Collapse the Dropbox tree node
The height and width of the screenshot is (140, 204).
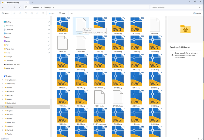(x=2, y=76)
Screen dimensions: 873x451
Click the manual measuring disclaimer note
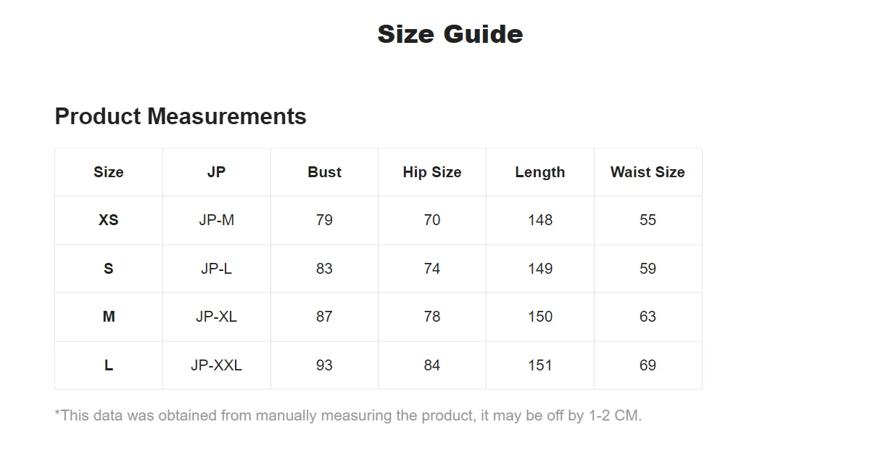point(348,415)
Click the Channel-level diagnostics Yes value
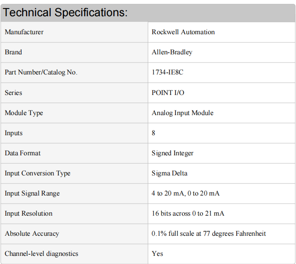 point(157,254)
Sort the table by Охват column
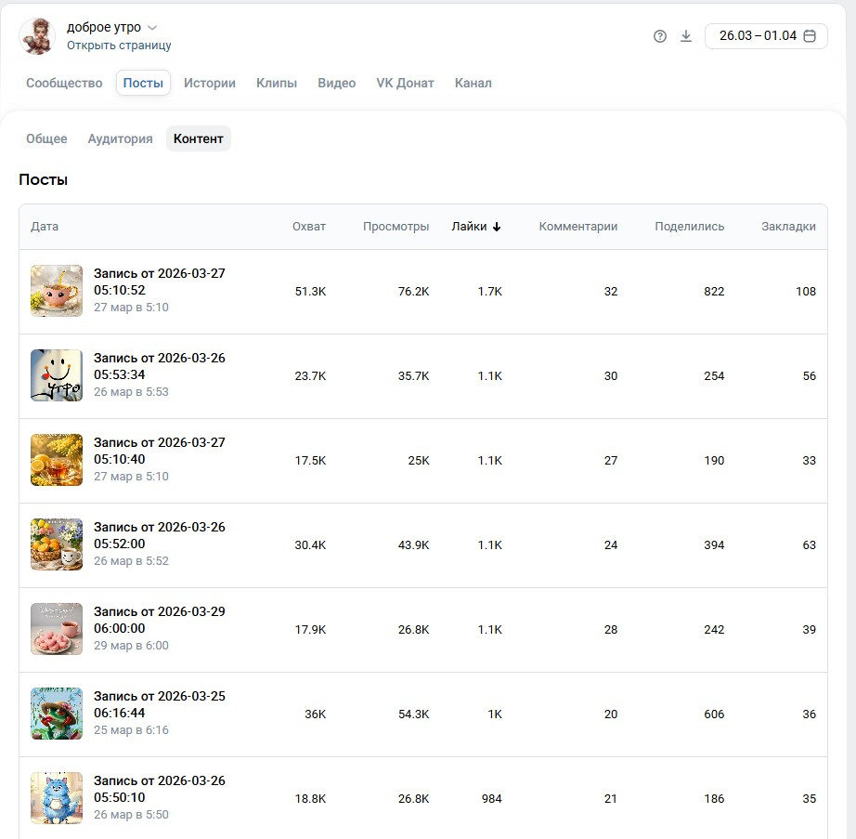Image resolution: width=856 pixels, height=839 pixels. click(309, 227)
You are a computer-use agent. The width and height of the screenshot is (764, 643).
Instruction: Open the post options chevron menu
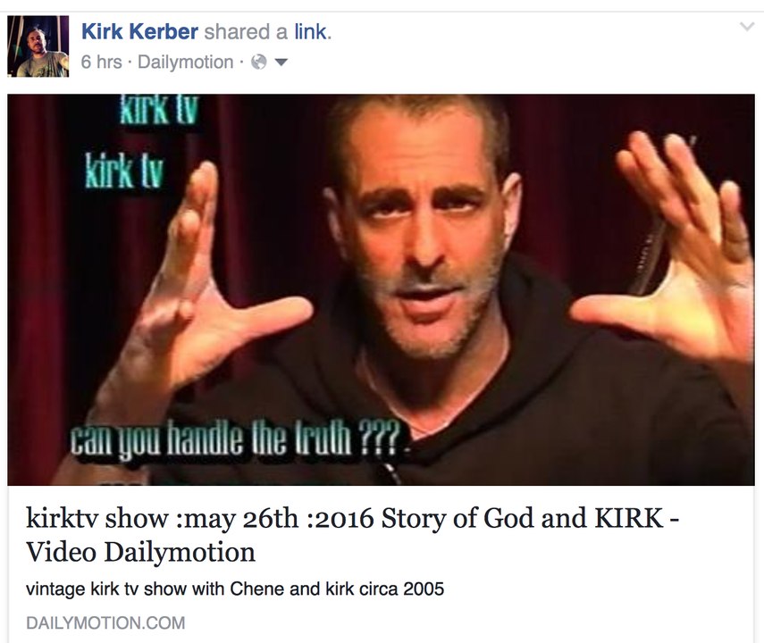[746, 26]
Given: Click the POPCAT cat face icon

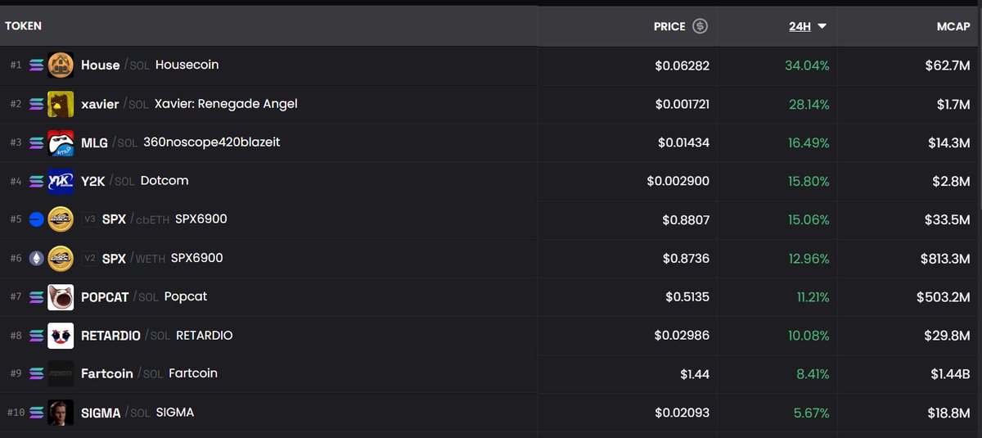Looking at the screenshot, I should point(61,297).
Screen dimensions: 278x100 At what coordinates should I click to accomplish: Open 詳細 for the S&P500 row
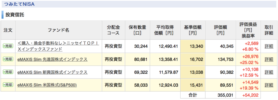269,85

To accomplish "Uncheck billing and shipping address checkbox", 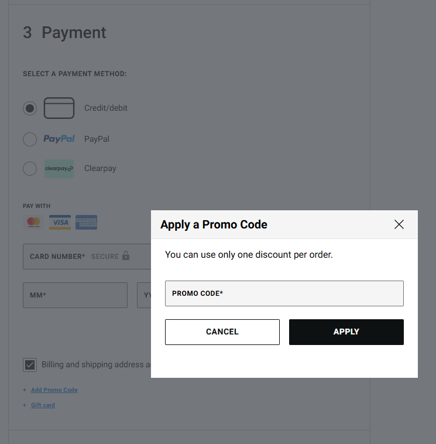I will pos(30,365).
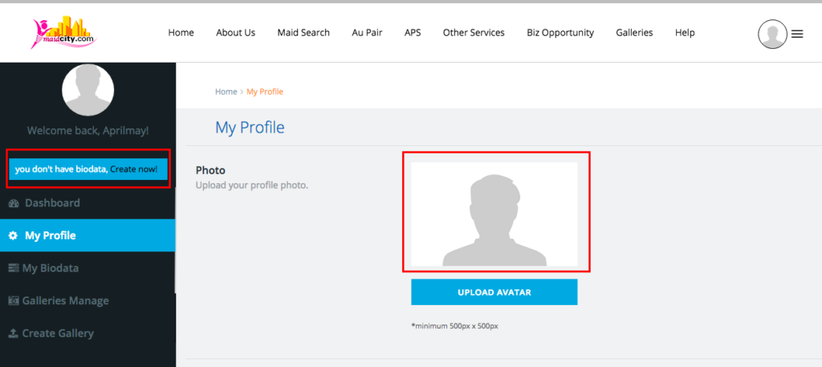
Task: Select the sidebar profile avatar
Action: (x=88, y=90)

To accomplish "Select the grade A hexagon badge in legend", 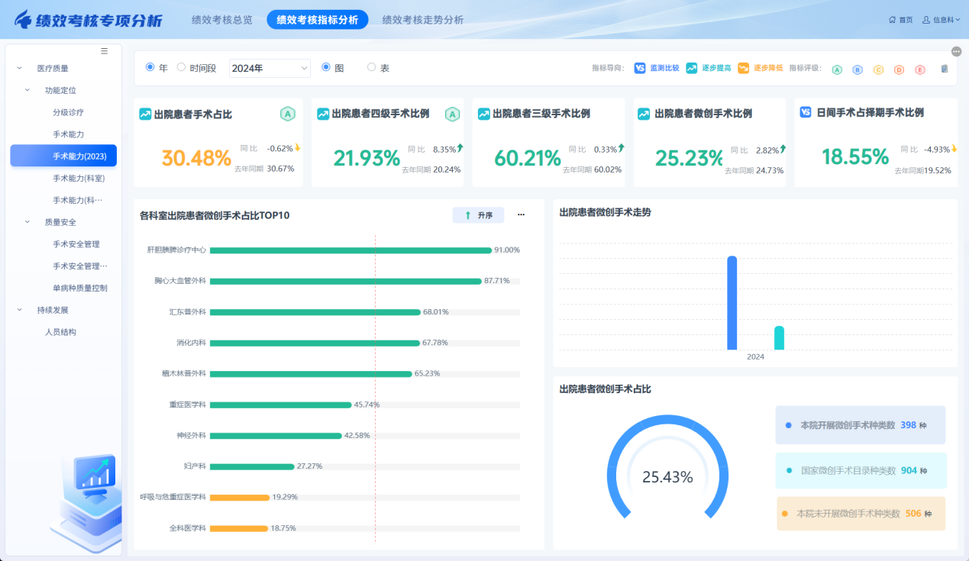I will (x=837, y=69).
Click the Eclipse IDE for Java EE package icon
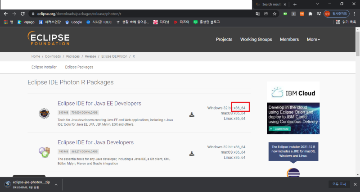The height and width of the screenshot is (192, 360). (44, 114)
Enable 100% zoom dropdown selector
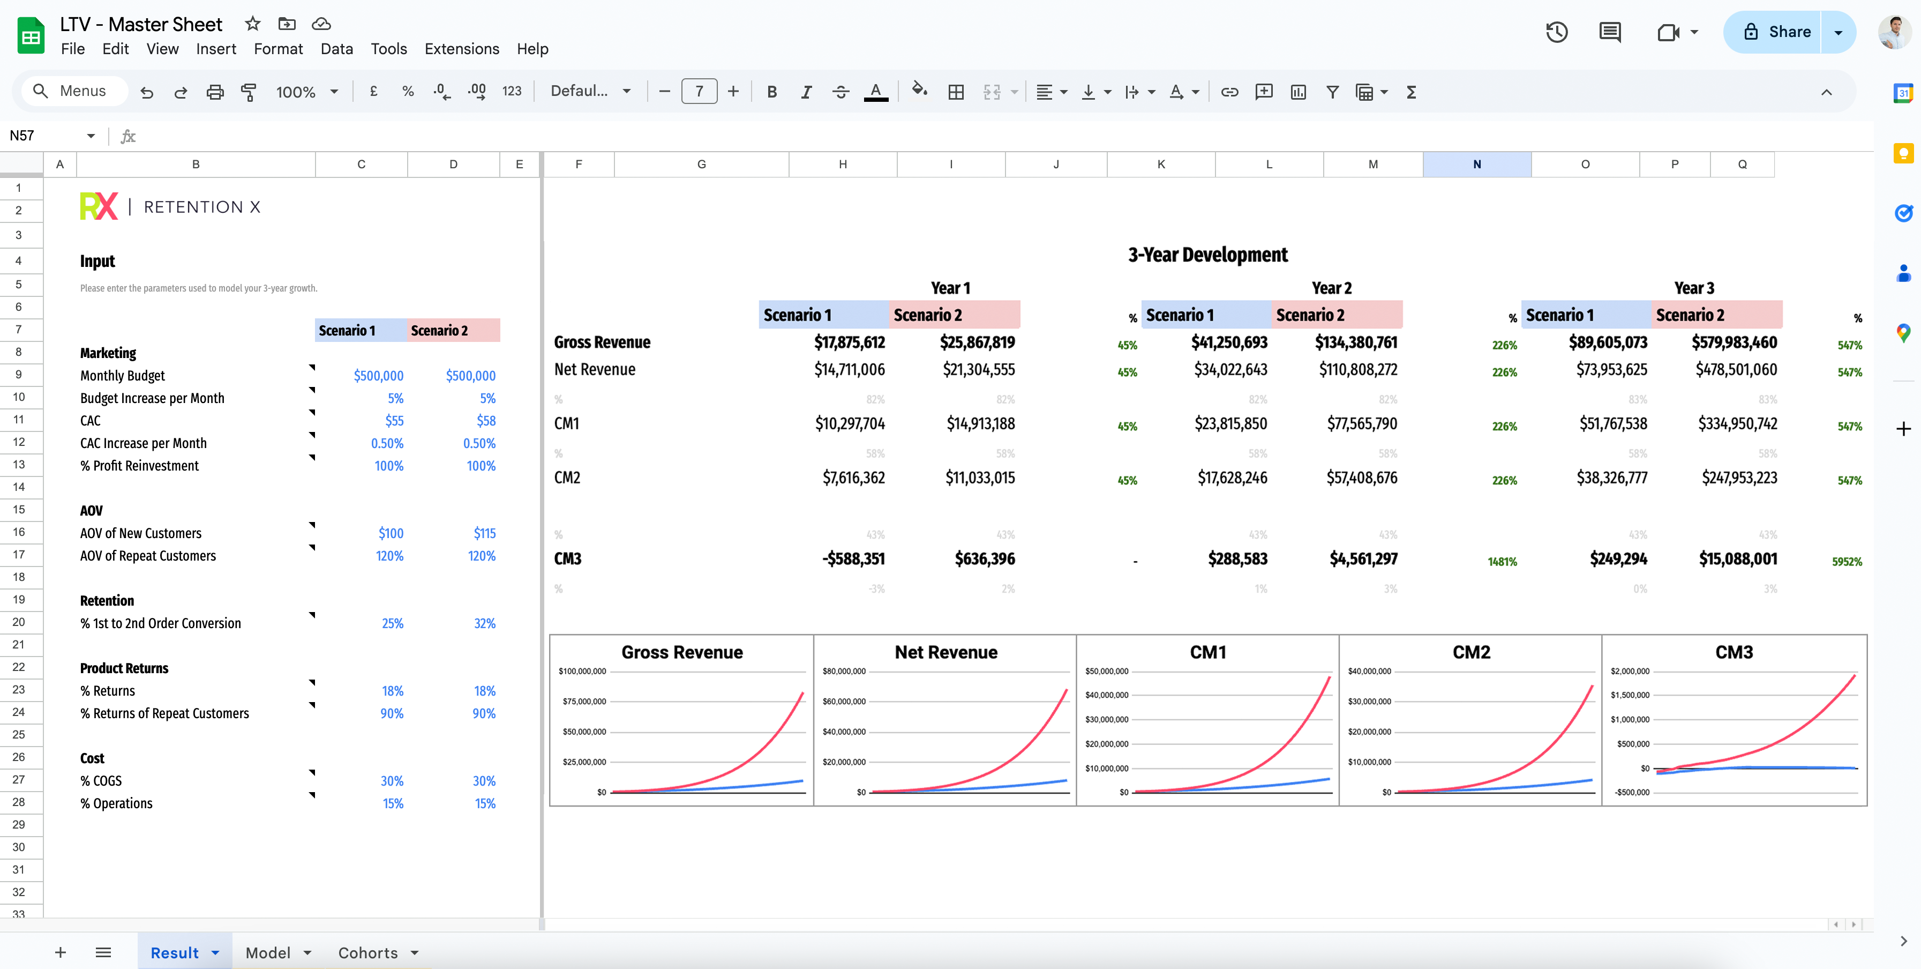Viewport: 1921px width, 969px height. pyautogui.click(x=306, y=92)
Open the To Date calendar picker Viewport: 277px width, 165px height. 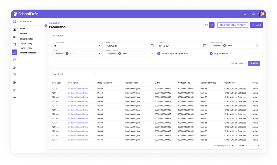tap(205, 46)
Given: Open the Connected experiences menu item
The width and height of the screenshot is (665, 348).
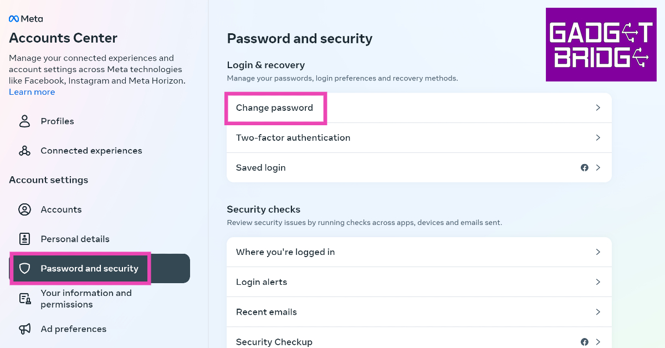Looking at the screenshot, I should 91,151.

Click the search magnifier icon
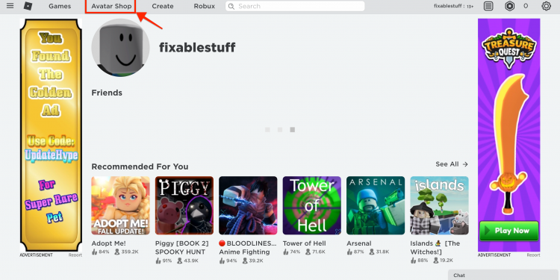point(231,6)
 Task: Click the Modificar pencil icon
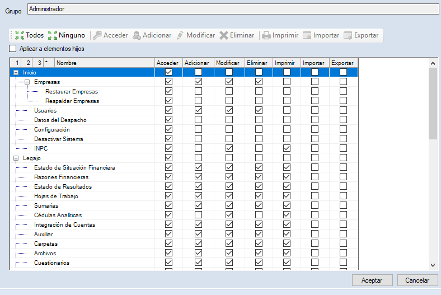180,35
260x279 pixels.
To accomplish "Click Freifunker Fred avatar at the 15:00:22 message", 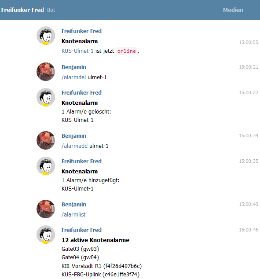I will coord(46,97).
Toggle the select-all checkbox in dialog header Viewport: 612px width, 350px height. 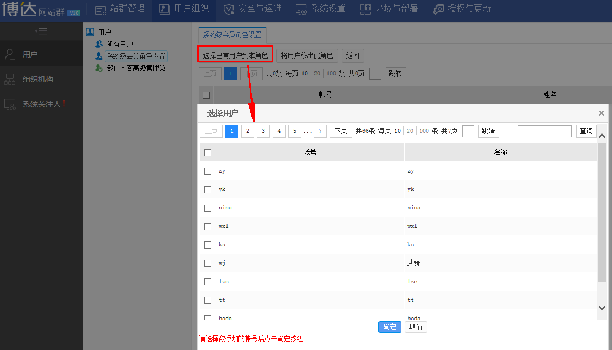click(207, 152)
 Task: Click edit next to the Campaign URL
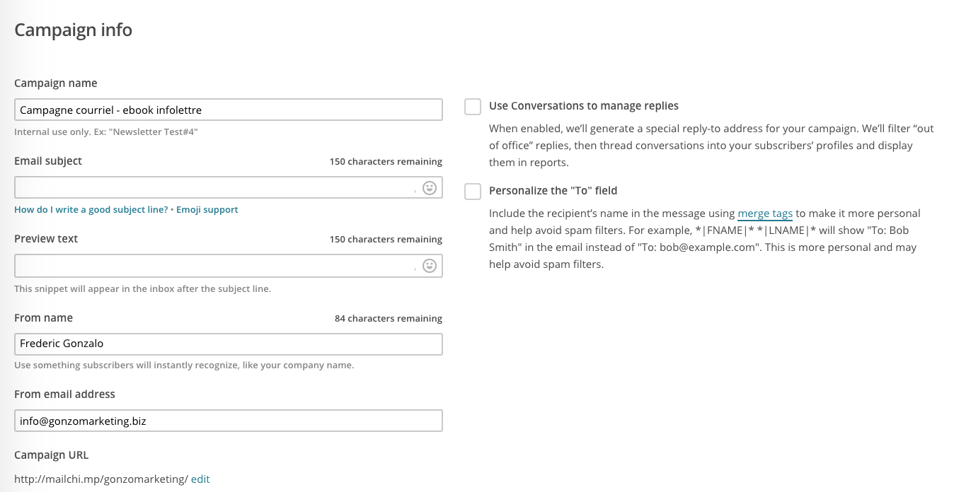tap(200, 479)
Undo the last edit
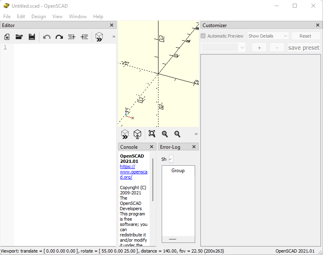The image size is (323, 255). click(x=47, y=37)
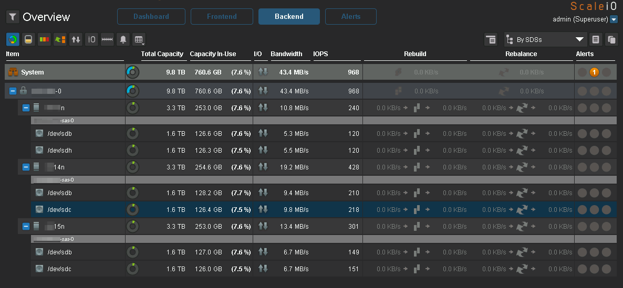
^^^^^^^^^^^^^^^^
▸ DESCRIPTION OF THE TASK
Everything from the line above that contains "The height and width of the screenshot is (140, 204)." down to the line that contains "You are a computer-use" must be reproduced exactly, both ends included. Omit the pictures.

▸ ANSWER SPACE
The height and width of the screenshot is (140, 204).
(x=2, y=76)
Screen dimensions: 873x451
Click the manual measuring disclaimer note
point(348,415)
Click the Channel-level diagnostics Yes value
 point(157,254)
Sort the table by Охват column
Image resolution: width=856 pixels, height=839 pixels. click(309, 227)
You are a computer-use agent. The width and height of the screenshot is (764, 643).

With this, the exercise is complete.